Imitant le cas de hameaux ou propriétés implantés depuis des décennies à l’abri des inondations sur des zones hautes du lit majeur du fleuve, « les tertres », l'idée de transformer les digues en tertres d'une largeur bien supérieure et d'en profiter pour y édifier des constructions, des voiries ou des parcs et jardins s'est imposée à la réflexion des acteurs du territoire. Cette réflexion a déjà été conduite aux Pays Bas et au Japon et a débouché sur des projets concrets mais ceux-ci ont concerné essentiellement des exploitations agricoles ou des ensembles importants dans des sites plutôt ruraux ou sur un grand parcellaire. Dans notre cas c'est en milieu urbain dense sur un parcellaire morcelé que la question se pose. La création de tertres artificiels soulève plusieurs difficultés techniques, juridiques et sociales :
. à partir de quelle largeur de tertre peut-on considérer que la rupture de l’ouvrage devient hautement improbable ? ; quel est l’impact de la nature de la fondation sur le dimensionnement de cette largeur ?
. comment traiter les zones de transition physique entre le tertre et les deux tronçons de levée à profil courant qui s’y raccordent ; comment délimiter la zone restituée à l’urbanisation à l’abri du tertre côté val ?

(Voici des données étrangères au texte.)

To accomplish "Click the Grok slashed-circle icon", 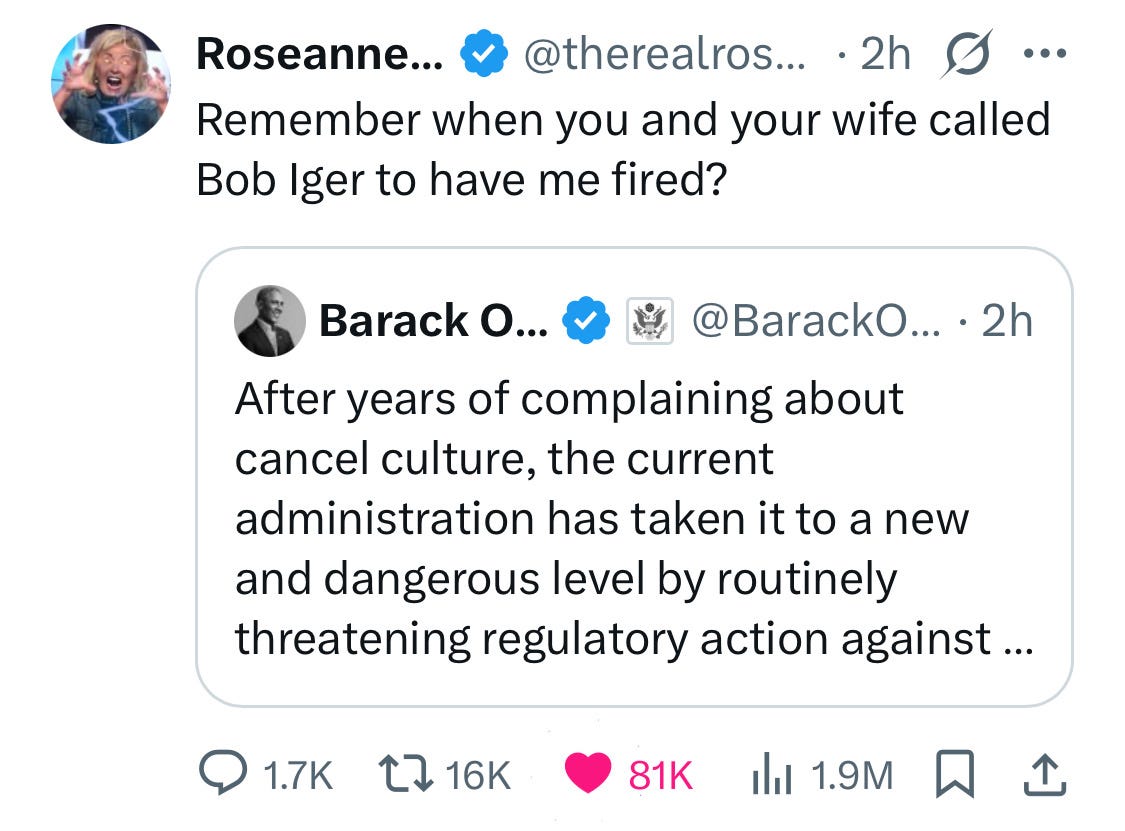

. la réglementation interdisant généralement tout remblaiement en zone inondable afin de ne pas réduire les capacités de stockage de l'eau lors des crues, si on veut pouvoir un jour mettre en œuvre la transformation de levées en tertres, il sera nécessaire de démontrer que l'impact d'un remblaiement derrière une digue est faible au regard de l'intérêt de développer et sécuriser une urbanisation importante ;
. quel statut aura le tertre après sa construction ? s’agira-t-il encore d’un ouvrage de protection ? sera-t-il nécessaire d’y appliquer des servitudes ? comment gérer sur le long terme la multi-fonctionnalité de l’espace hors inondation qui sera créé sur le tertre du fait de sa construction ;
. à quelles conditions les habitants du tertre accepteront-ils de voir leur espace de vie transformé en « île » le temps de la durée des grandes crues ?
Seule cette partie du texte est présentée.